Now for some cross-platform examples. Here is the image generated by PyGame, followed by that code:

def pygame_colours():
    while True:
        yield 255, 0, 0 # red
        yield 255, 255, 0 # yellow
        yield 0, 0, 255 # blue
        yield 0, 255, 0 # green

def pygame_hex():
    '''Requires PyGame 1.8 or better to save as PNG'''
    import pygame
    pygame.init()
    screen = pygame.display.set_mode((IMAGE_WIDTH, IMAGE_HEIGHT))
    colours = pygame_colours()
    for x,y in hex_centres():
        pygame.draw.polygon(screen, colours.next(), list(hex_points(x,y)))
    pygame.image.save(screen, 'pygame_hexes.png')

When you run the PyGame script, it will actually pop up a window very briefly, draw into the window, save the result, and close the window. I also didn't get the PyGame script to add transparency for the background, although I think it could be added fairly easily. Now, for the web, here is a solution in SVG, with the image captured by screenshot in Safari, followed by the Python code, and the resulting SVG code:

def svg_colours():
    while True:
        yield 'rgb(255, 0, 0)'
        yield 'rgb(255, 255, 0)'
        yield 'rgb(0, 0, 255)'
        yield 'rgb(0, 255, 0)'

def svg_hex():
    out = open('svg_hexes.svg', 'w')
    print >> out, '''<?xml version="1.0" standalone="no"?>
    <!DOCTYPE svg PUBLIC "-//W3C//DTD SVG 1.1//EN" "http://www.w3.org/Graphics/SVG/1.1/DTD/svg11.dtd">
    <svg width="%spx" height="%spx" version="1.1" xmlns="http://www.w3.org/2000/svg">''' % (IMAGE_WIDTH, IMAGE_HEIGHT)
    colours = svg_colours()
    for pt in hex_centres():
        print >> out, '<polygon fill="%s" stroke-width="0" points="%s" />' % (colours.next(),  ' '.join(["%s,%s" % (x,y) for (x,y) in hex_points(*pt)]))
    print >> out, '</svg>'
    out.close()

And here is the SVG created by the above script: SVG Hexes

Finally, one library which overlaps with the ones used by the Chessboard example: Python Imaging Library.

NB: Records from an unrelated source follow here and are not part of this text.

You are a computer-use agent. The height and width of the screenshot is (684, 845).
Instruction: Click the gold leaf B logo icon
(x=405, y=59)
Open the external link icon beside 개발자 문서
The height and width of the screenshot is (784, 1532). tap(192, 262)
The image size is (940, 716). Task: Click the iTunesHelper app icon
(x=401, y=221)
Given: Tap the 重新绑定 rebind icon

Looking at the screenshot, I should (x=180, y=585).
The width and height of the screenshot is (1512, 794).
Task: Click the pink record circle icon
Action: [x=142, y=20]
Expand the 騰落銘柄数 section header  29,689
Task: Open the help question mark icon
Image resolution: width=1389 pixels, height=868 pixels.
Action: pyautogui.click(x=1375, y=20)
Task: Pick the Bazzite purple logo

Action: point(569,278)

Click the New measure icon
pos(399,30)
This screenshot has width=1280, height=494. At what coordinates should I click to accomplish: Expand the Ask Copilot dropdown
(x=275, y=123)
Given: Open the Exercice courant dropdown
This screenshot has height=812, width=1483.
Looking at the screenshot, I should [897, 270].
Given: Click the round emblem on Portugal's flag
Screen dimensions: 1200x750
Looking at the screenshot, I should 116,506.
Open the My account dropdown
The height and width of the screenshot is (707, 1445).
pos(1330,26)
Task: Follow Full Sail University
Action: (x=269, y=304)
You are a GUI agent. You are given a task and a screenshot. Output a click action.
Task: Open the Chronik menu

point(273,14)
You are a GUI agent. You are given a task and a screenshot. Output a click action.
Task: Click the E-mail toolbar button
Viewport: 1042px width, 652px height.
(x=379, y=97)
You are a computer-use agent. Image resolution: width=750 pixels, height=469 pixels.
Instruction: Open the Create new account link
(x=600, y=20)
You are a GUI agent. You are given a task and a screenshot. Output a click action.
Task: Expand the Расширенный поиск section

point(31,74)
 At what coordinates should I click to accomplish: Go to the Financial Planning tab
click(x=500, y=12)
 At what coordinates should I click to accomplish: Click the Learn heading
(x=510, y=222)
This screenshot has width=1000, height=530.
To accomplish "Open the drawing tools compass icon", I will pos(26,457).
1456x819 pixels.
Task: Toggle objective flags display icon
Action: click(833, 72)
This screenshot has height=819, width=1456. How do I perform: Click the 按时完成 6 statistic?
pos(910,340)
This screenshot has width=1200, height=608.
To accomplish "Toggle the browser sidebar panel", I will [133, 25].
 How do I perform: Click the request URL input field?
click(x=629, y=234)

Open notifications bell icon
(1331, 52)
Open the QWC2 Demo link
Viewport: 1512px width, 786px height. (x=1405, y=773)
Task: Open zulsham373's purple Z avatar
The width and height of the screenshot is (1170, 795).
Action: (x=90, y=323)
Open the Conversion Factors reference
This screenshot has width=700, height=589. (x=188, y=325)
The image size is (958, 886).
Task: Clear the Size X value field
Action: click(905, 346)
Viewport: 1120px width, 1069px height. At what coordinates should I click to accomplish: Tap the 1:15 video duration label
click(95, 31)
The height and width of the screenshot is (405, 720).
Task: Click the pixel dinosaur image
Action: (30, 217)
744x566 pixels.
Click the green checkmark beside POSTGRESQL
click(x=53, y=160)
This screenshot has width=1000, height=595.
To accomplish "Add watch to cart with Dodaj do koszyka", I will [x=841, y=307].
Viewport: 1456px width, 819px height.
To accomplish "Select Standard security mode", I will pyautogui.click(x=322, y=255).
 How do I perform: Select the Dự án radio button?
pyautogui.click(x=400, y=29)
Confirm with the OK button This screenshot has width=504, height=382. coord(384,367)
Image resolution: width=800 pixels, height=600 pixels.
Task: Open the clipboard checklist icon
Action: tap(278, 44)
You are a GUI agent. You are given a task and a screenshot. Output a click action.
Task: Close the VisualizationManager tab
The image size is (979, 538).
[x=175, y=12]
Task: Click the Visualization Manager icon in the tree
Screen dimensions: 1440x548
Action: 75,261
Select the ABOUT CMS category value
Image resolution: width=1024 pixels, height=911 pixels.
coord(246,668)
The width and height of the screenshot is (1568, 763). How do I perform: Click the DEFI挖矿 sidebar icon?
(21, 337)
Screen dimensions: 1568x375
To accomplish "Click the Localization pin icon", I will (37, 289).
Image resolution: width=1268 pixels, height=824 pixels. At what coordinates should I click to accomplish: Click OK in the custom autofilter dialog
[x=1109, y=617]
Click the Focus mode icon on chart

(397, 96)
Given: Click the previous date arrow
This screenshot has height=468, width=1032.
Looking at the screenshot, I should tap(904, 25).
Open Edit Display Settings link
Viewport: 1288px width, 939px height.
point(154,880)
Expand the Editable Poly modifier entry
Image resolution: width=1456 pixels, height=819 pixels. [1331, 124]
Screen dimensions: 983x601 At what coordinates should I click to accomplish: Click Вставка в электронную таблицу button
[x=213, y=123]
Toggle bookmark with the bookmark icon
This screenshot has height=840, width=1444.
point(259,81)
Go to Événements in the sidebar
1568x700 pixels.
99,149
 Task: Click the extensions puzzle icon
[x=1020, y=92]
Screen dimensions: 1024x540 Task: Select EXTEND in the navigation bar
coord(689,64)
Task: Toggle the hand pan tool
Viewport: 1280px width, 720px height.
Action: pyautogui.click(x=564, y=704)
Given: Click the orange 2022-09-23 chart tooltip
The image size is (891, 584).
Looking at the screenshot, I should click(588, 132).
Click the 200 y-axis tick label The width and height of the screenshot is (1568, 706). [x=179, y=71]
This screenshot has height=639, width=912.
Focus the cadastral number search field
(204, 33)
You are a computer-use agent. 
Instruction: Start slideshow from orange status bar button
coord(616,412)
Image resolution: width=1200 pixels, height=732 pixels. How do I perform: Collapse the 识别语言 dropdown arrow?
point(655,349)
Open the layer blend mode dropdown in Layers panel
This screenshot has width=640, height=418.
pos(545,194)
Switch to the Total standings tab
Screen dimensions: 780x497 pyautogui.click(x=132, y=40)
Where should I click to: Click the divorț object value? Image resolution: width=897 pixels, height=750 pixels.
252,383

pil_colours = pygame_colours  # same format works, so we'll re-use it

def pil_hex():
    import Image, ImageDraw
    image = Image.new("RGBA", (IMAGE_WIDTH,IMAGE_HEIGHT), (0,0,0,0))
    colours = pil_colours()
    draw = ImageDraw.Draw(image)
    for x,y in hex_centres():
        draw.polygon(list(hex_points(x,y)), fill=colours.next())
    image.save('pil_hexes.png', 'PNG')

That's it for my examples. Thomas ended with a challenge for displaying chess, and for describing the position. To describe the position, I would use a standard chess notation, such as described here. For my challenge, what other formats would be useful to create hex maps in? POVRay? Flash? Any other examples out there?